Task details →
Nothing but the pictures may be left out. Restate the rest of the entries word for word.

Collected data entries
+-------+
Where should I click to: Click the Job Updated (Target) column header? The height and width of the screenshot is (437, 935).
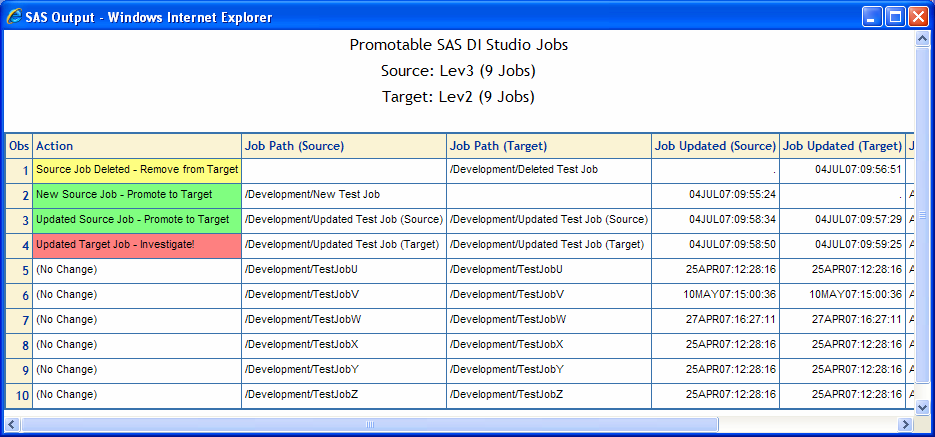(x=842, y=146)
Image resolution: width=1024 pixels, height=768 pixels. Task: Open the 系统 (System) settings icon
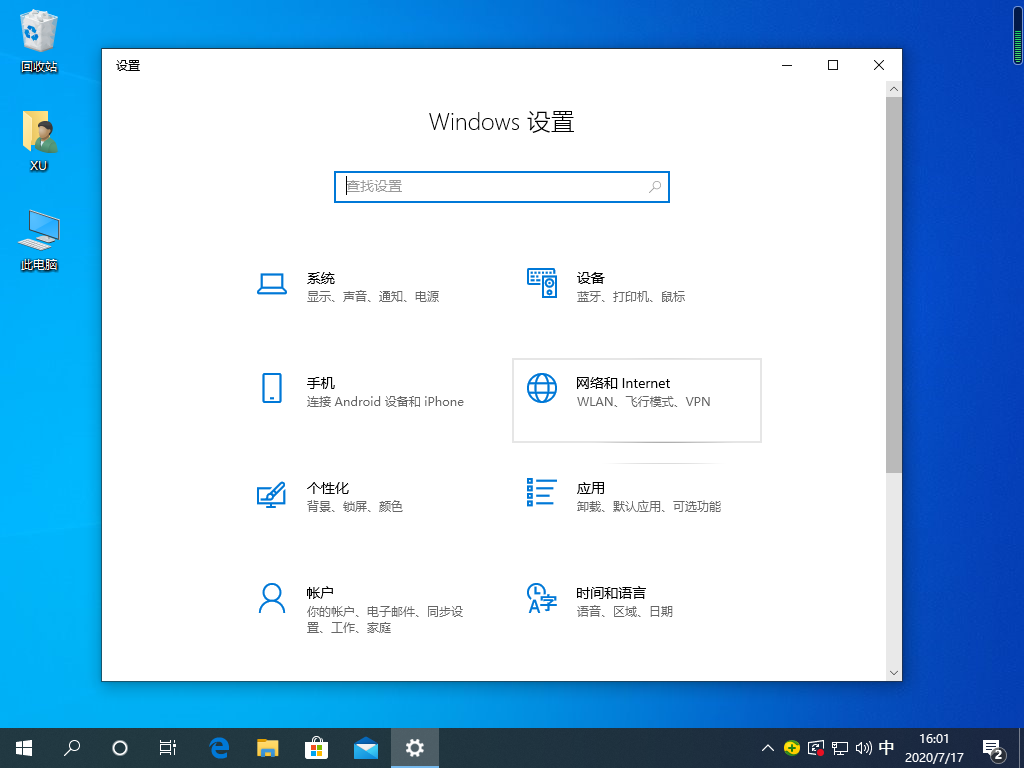[272, 284]
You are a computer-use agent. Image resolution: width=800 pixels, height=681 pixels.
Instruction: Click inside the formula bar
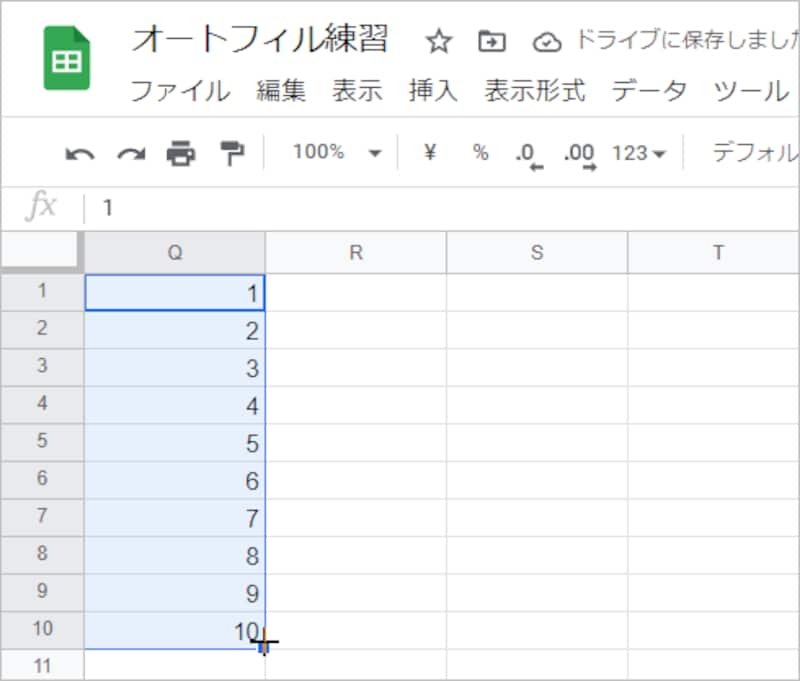pyautogui.click(x=300, y=208)
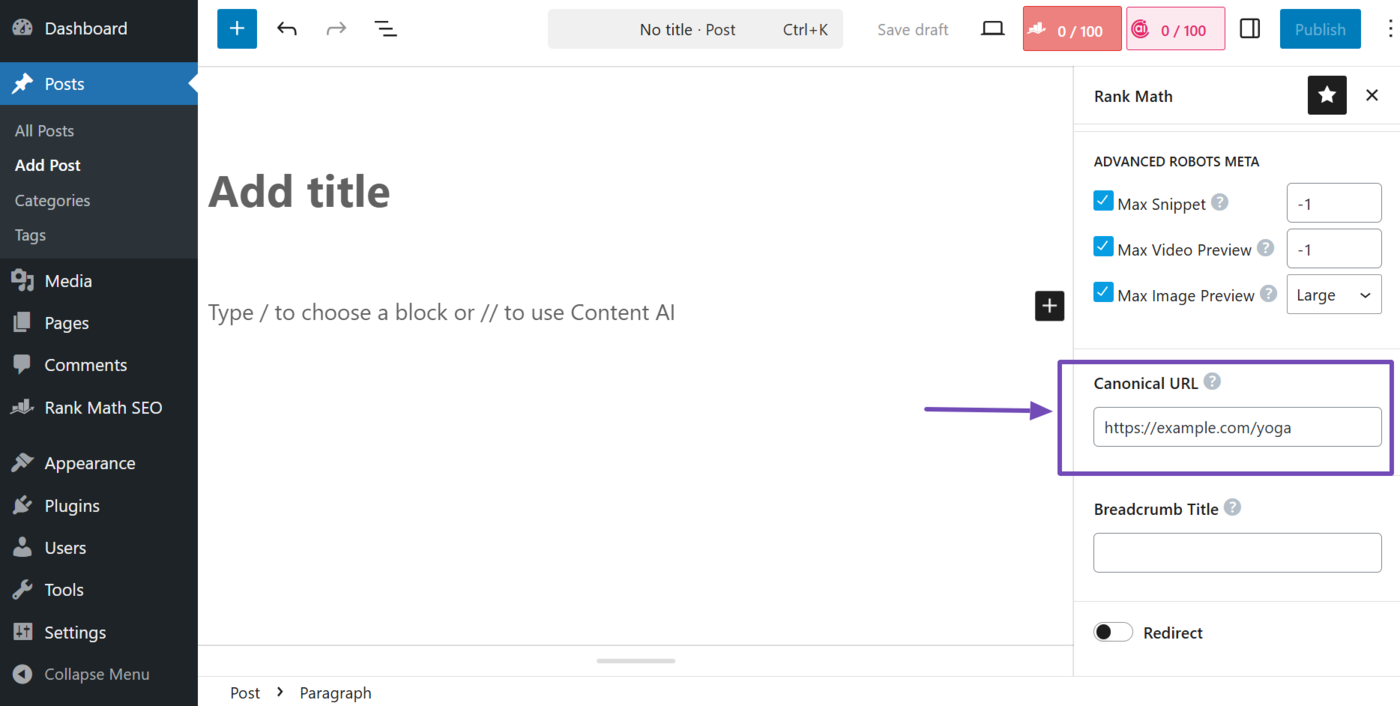
Task: Uncheck the Max Video Preview checkbox
Action: 1103,247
+-------+
Response to the task →
Where should I click to: Click the Job Updated (Target) column header? The height and width of the screenshot is (437, 935).
(x=842, y=146)
Image resolution: width=1024 pixels, height=768 pixels. Task: Open the 系统 (System) settings icon
[272, 284]
You are a computer-use agent. Image resolution: width=800 pixels, height=681 pixels.
Instruction: Click inside the formula bar
pyautogui.click(x=300, y=208)
Task: Uncheck the Max Video Preview checkbox
Action: 1103,247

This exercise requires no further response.